Shakespeare file downloaded is not divisible by batch size; exposes flaw in data_utils.shakespeare
jkahn opened this issue · 1 comments
jkahn commented
Hi @eiderman !
In data_utils
file_name = maybe_download('http://cs.stanford.edu/people/karpathy/char-rnn/',
'shakespear.txt')
downloads a file of size 99993. But this is not compatible with the numpy.reshape
command if the chunk size is relatively prime to the file size. Downloading a different shakespeare file instead (shakespeare_input.txt
from the same directory) yields a file divisible by the chunk size, but the right fix is probably to pad or trim the array before reshaping.
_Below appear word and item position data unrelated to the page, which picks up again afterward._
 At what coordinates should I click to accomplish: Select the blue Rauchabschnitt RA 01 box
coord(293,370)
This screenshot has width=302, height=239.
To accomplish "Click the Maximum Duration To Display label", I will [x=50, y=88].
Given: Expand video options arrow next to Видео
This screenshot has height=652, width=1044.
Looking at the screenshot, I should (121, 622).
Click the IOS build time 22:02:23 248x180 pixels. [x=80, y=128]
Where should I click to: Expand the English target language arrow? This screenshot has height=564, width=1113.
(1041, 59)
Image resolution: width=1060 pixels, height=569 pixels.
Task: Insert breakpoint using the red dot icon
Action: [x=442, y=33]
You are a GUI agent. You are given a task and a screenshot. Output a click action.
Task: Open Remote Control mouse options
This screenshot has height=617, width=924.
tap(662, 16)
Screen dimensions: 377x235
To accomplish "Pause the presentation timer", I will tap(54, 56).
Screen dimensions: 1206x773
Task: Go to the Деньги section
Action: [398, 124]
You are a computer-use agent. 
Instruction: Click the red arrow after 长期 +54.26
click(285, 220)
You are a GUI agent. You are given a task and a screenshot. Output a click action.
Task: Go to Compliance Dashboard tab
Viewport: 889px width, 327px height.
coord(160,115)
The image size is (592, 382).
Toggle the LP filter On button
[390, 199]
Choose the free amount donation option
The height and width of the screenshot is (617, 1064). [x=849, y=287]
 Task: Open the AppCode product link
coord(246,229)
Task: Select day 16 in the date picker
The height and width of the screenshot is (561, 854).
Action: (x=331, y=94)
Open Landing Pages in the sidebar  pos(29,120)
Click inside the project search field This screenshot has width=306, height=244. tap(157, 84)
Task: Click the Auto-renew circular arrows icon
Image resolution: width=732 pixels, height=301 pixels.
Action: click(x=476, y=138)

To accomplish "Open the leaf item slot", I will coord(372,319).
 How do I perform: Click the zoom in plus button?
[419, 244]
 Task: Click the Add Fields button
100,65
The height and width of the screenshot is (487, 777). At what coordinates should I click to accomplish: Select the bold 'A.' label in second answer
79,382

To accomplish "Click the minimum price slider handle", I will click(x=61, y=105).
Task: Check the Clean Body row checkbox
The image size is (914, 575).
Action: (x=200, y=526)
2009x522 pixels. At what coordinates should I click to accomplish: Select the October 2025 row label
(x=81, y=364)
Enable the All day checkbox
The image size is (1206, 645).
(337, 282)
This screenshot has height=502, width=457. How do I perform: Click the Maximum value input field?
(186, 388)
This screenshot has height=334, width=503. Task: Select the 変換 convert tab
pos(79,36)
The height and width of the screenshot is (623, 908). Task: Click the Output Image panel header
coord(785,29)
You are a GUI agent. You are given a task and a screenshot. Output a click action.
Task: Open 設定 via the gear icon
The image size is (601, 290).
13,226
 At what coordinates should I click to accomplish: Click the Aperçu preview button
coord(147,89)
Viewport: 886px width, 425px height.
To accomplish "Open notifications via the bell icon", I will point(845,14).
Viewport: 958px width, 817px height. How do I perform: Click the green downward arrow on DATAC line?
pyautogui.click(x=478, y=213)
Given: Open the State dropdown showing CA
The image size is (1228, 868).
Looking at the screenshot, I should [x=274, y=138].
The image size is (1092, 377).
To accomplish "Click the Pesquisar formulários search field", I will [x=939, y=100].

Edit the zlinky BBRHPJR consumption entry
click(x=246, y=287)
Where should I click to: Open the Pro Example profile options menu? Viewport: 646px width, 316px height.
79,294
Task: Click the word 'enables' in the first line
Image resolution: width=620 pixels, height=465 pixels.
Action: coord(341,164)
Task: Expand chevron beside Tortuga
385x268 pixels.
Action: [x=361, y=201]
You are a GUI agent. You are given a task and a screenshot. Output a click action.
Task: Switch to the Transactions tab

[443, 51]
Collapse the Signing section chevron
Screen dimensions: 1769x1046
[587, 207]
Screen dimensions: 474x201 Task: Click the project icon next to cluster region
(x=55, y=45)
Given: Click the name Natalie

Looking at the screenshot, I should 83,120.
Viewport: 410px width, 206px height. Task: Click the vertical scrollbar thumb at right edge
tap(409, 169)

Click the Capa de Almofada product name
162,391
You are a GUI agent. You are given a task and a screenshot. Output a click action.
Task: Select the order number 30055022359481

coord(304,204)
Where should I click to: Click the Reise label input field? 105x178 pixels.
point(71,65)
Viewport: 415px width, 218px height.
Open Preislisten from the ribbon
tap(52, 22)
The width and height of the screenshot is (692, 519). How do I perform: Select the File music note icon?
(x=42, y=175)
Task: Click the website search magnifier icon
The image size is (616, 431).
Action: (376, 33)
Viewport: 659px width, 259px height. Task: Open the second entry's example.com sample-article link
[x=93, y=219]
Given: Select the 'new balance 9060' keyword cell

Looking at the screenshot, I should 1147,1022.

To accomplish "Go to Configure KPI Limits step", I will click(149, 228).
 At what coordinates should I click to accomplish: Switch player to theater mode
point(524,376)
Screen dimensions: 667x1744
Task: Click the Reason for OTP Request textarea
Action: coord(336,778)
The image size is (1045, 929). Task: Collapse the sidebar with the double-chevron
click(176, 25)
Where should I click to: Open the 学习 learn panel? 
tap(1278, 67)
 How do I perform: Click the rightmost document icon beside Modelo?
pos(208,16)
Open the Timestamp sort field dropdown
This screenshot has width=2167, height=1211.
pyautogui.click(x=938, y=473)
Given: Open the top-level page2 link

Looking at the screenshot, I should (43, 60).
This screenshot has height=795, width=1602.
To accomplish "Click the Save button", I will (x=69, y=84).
Successfully downloaded shakespear.txt 99993 bytes.
---------------------------------------------------------------------------
ValueError Traceback (most recent call last)
<ipython-input-12-7111020859c7> in <module>()
----> 1 data_utils.shakespeare(2)
.../python2.7/site-packages/prettytensor/tutorial/data_utils.pyc in shakespeare(chunk_size)
130 arr = np.array([convert_to_int(c) for c in shakespeare_full])[
131 0:len(shakespeare_full) / chunk_size * chunk_size]
--> 132 return arr.reshape((len(arr) / chunk_size, chunk_size))
133
134
ValueError: total size of new array must be unchanged
eiderman commented
Thanks for the bug! Fixed in the latest push; pip will follow shortly.